The morning focused on mandatory license systems, such as those proposed by Fisher and Netanel. The conversation immediately turned to the core problem, which strategic behavior by users, intended to channel the system’s revenues to their friends. Examples include Eugene Volokh’s “Second Amendment Blues” scenario, in which the NRA releases a song and NRA members obsessively download and play it, and my scenario in which I play and play my brother’s off-key rendition of “Feelings”. The result is that tax money gets channeled to the NRA or my brother, rather than to real artists. Everybody agreed that this cannot be eliminated, but there are some things you can do to reduce the distortion it causes. (And don’t forget that the goal is only to be less inefficient than the current system.) Two issues remained largely unexplored. First, some have suggested that social norms will cause most people to avoid gaming the system, out of a feeling of obligation to artists. We don’t know how strong those norms will prove to be. Second, some people expressed concern that people will find other perverse ways to respond to the off-kilter incentives that a mandatory license creates. It seems to me that we can predict most of the first-order effects of a mandatory license, but we haven’t thought much about second- and third-order effects.

There was also some discussion about the “porn problem” – the fact that some of the media material consumed under the license will be pornographic, and there will be strong political opposition to any system that causes the government to send checks to porn publishers. (Excluding porn from the system raises other legal and practical problems.) One response is to propose a system in which each person gets to designate the destination of their own tax money. That helps the political problem somewhat, but I still think that some people would object to any system that treats porn as a legitimate kind of content.

At the end of the morning I was a bit less pessimistic than before about the advisability of adopting a mandatory license. But I’m still far from convinced that it’s the right course.

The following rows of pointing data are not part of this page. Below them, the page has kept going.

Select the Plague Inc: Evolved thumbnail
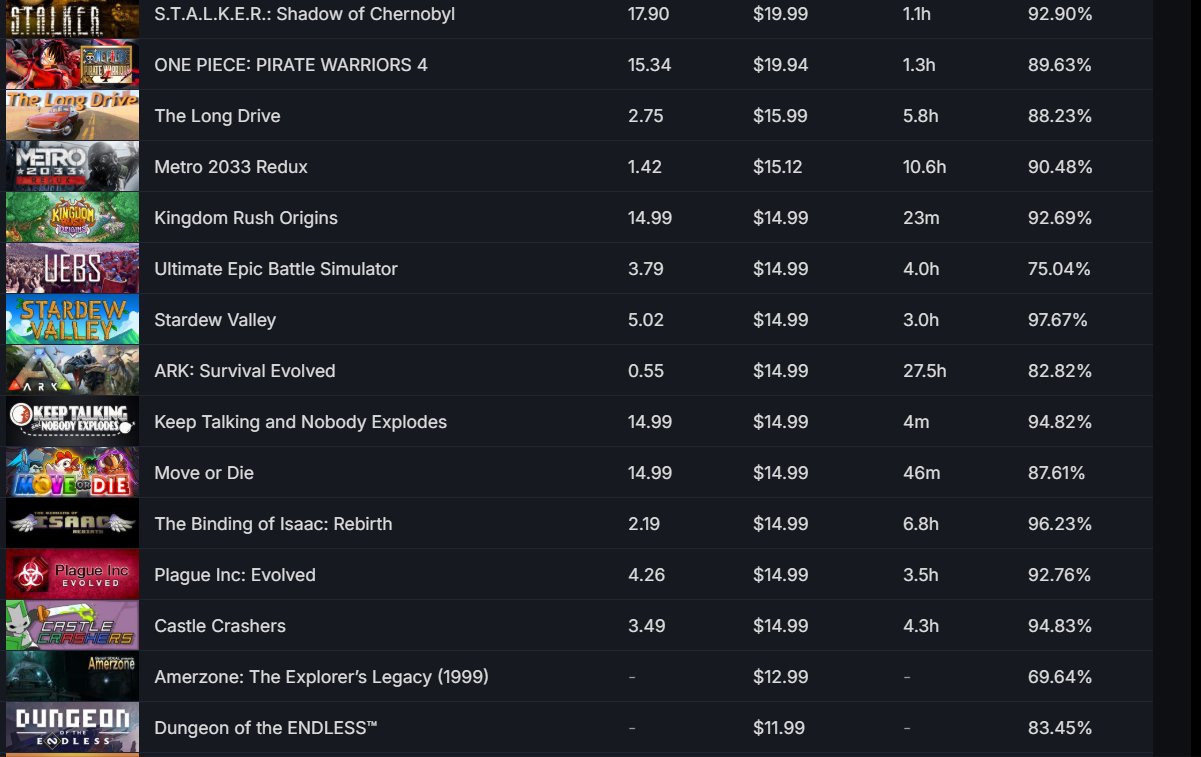The width and height of the screenshot is (1201, 757). (x=72, y=575)
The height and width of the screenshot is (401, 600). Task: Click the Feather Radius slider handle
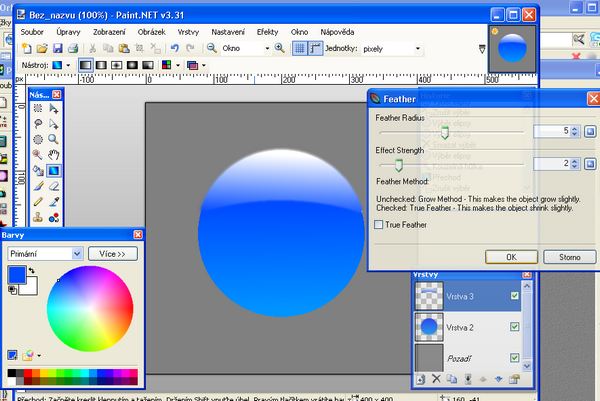click(x=445, y=131)
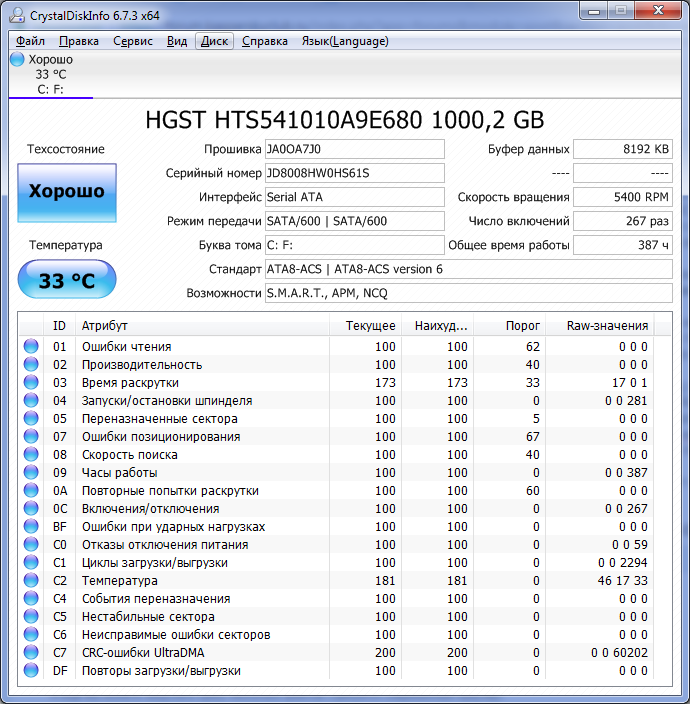Click status orb next to Переназначенные сектора
This screenshot has width=690, height=704.
pos(31,419)
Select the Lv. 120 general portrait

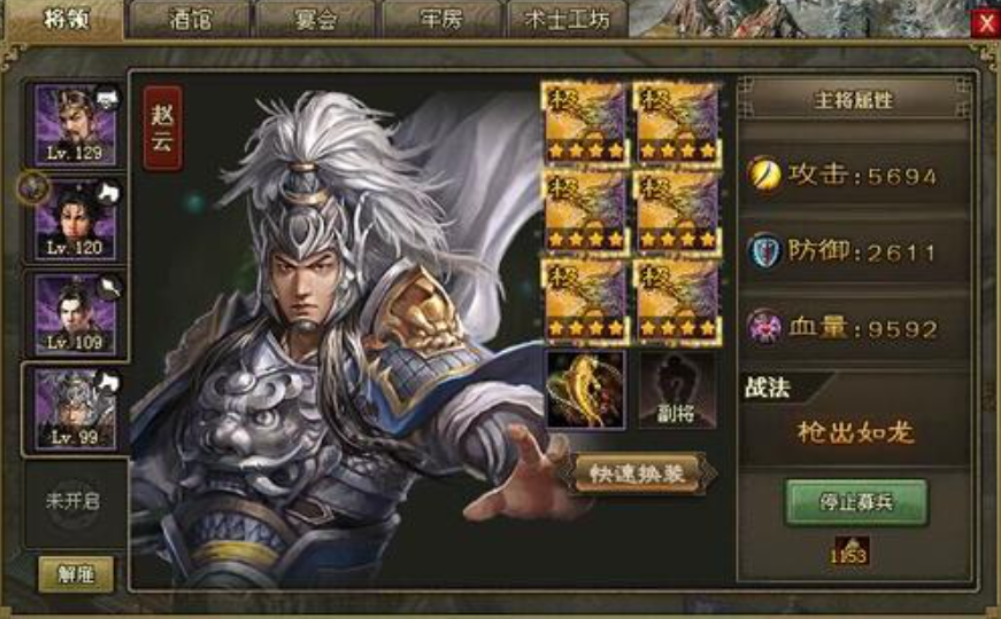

The afternoon discussion was about voluntary license schemes. And here an interesting thing happened. We talked for a while about how one might structure a system in which consumers can license a pool of copyrighted music contributed by artists, with the revenue being split up appropriately among the artists. Eventually it became clear that what we were really doing was setting up a record company! We were talking about how to recruit artists, what contract to sign with artists, which distribution channels to use, how to price the product, and what to do about P2P piracy of our works. Give us shiny suits, stubble, tiny earpiece phones, and obsequious personal assistants, and we could join the RIAA. This kind of voluntary scheme is not an alternative to the existing system, but just another entrant into it.

This is not to say that a few ISPs or universities can’t get together and cut a voluntary deal with the existing record companies (and other copyright owners). Such a deal would still be interesting, and it would lack some of the disadvantages of the more ambitious mandatory license schemes. Of all of the blanket license schemes, this would be both the least risky and the easiest to arrange. But it hasn’t happened yet. (Penn State’s deal with Napster doesn’t count, since it’s just a bulk purchase of subscriptions to a service, and not a blanket license that allows unrestricted use of music on the campus.)

All in all, it was a very instructive and fun meeting. Big thanks to the Harvard people for arranging it. And now, due to a big snowstorm, I get to spend an extra day or two in lovely Cambridge.